I have a tab delimited .txt file that I'm trying to import into a matrix array in Python of the same format as the text file is as shown below:

123088 266 248 244 266 244 277

123425 275 244 241 289 248 231

123540 156 654 189 354 156 987

Note there are many, many more rows of the stuff above (roughly 200) that I want to pass into Python and maintain the same formatting when creating a matrix array from it.

The current code that I have for this is:

d = {}
with open('file name', 'rb') as csv_file:
    csv_reader = csv.reader(csv_file, delimiter='\t')
    for row in csv_reader:
        d[row[0]] = row[1:]

Which it slightly does what I need it to do, but not my target goal for it. I want to finish code that I can type in print(d[0,3]) and it will spit out 248.

Answer

Jeff Tratner picture Jeff Tratner · Jun 8, 2013

First, you are loading it into a dictionary, which is not going to get the list of lists that you want.

It's dead simple to use the CSV module to generate a list of lists like this:

import csv
with open(path) as f:
    reader = csv.reader(f, delimiter="\t")
    d = list(reader)
print d[0][2] # 248

That would give you a list of lists of strings, so if you wanted to get numbers, you'd have to convert to int.

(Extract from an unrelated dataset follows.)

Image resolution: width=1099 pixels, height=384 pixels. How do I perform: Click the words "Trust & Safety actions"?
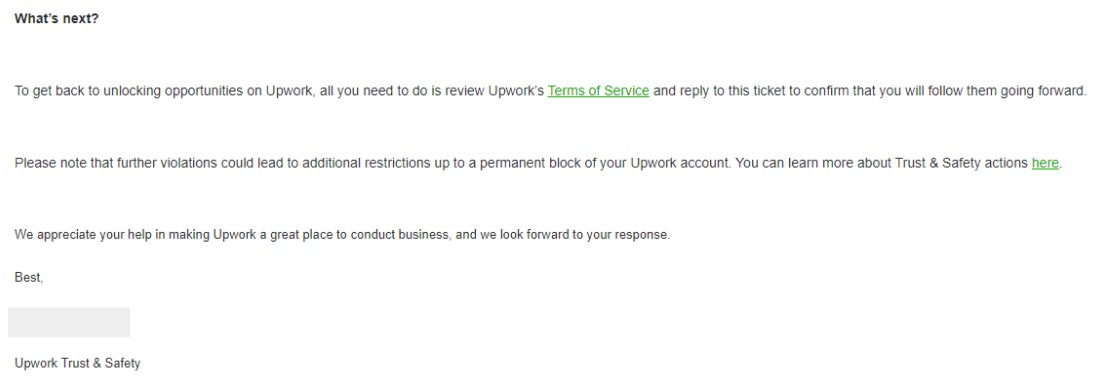(962, 163)
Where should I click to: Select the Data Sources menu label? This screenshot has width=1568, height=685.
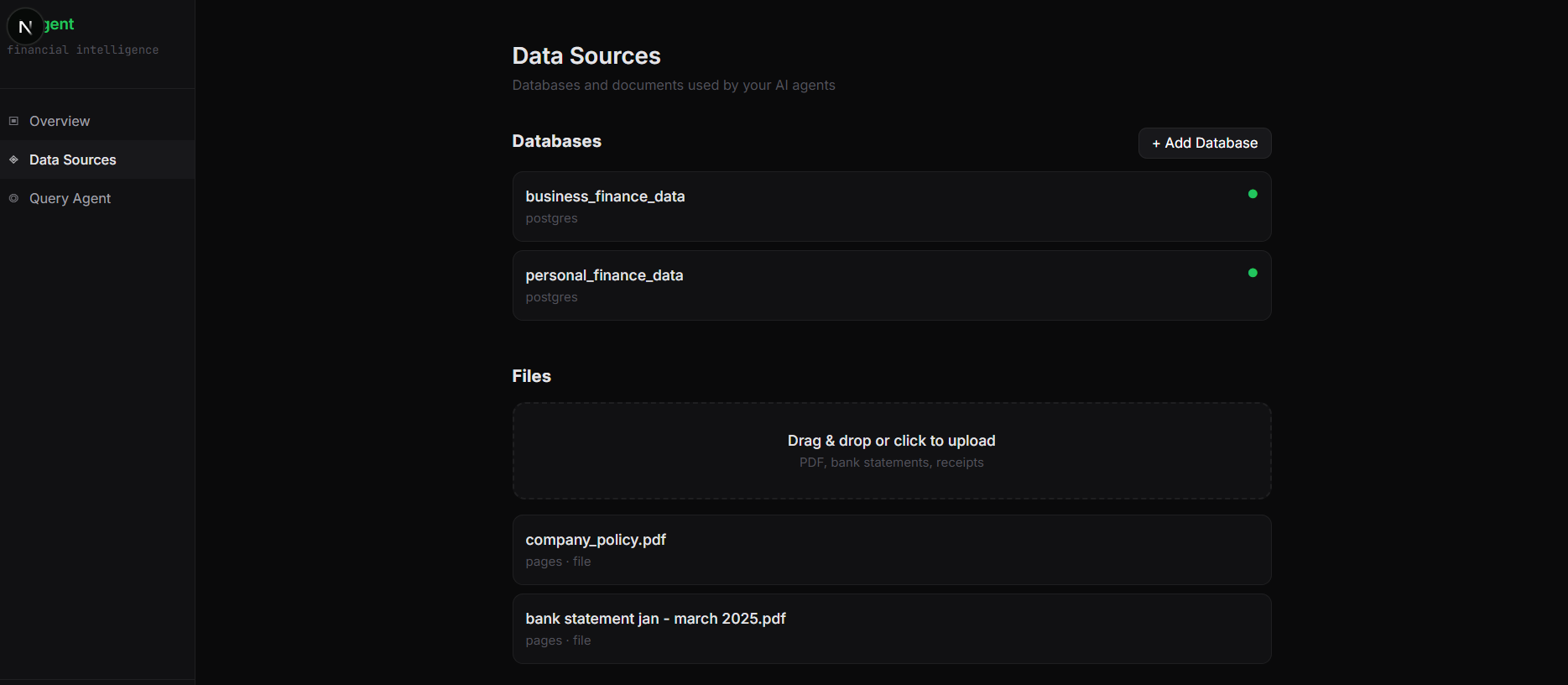[73, 159]
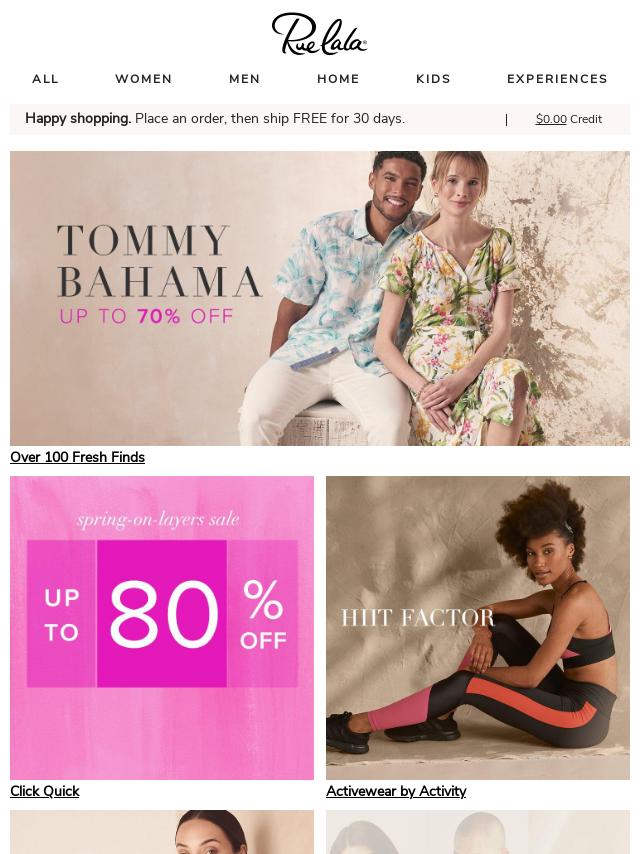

That said, if you have a large array (or are doing any kind of numeric calculations), you should consider using something like NumPy or pandas. If you wanted to use NumPy, you could do

import numpy as np
d = np.loadtxt(path, delimiter="\t")
print d[0,2] # 248

As a bonus, NumPy arrays allow you to do quick vector/matrix operations. (Also, note that d[0][2] would work with the NumPy array too).